◆ ASSIGNED TASK ◆
Lines with "will": state how many there are in the records below, and nothing else.

◆ DATA FOR ANALYSIS ◆

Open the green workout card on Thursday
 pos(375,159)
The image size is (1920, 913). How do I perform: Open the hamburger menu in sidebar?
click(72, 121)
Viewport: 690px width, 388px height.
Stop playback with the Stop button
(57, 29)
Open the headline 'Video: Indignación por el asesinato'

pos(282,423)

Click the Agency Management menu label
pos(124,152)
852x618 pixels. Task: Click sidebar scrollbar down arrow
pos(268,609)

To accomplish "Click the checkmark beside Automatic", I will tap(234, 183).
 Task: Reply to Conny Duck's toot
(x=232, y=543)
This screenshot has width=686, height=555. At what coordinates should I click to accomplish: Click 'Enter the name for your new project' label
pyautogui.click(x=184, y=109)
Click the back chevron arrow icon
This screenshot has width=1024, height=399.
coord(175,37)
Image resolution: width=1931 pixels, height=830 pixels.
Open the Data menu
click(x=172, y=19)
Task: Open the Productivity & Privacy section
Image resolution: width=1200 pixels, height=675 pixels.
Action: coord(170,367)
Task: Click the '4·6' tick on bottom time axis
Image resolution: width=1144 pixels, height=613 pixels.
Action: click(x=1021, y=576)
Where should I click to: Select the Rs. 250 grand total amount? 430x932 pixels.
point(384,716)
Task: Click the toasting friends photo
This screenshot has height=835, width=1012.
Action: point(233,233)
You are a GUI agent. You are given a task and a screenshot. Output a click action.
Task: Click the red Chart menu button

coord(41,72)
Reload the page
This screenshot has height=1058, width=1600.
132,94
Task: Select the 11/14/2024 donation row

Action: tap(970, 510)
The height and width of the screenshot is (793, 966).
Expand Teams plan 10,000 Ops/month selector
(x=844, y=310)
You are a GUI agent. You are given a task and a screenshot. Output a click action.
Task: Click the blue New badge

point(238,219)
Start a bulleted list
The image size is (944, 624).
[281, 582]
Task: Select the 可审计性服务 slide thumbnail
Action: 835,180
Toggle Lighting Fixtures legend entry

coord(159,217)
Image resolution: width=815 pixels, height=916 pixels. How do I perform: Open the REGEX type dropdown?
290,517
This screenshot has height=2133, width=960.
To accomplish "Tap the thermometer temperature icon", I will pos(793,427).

◆ WORKED SOLUTION ◆
2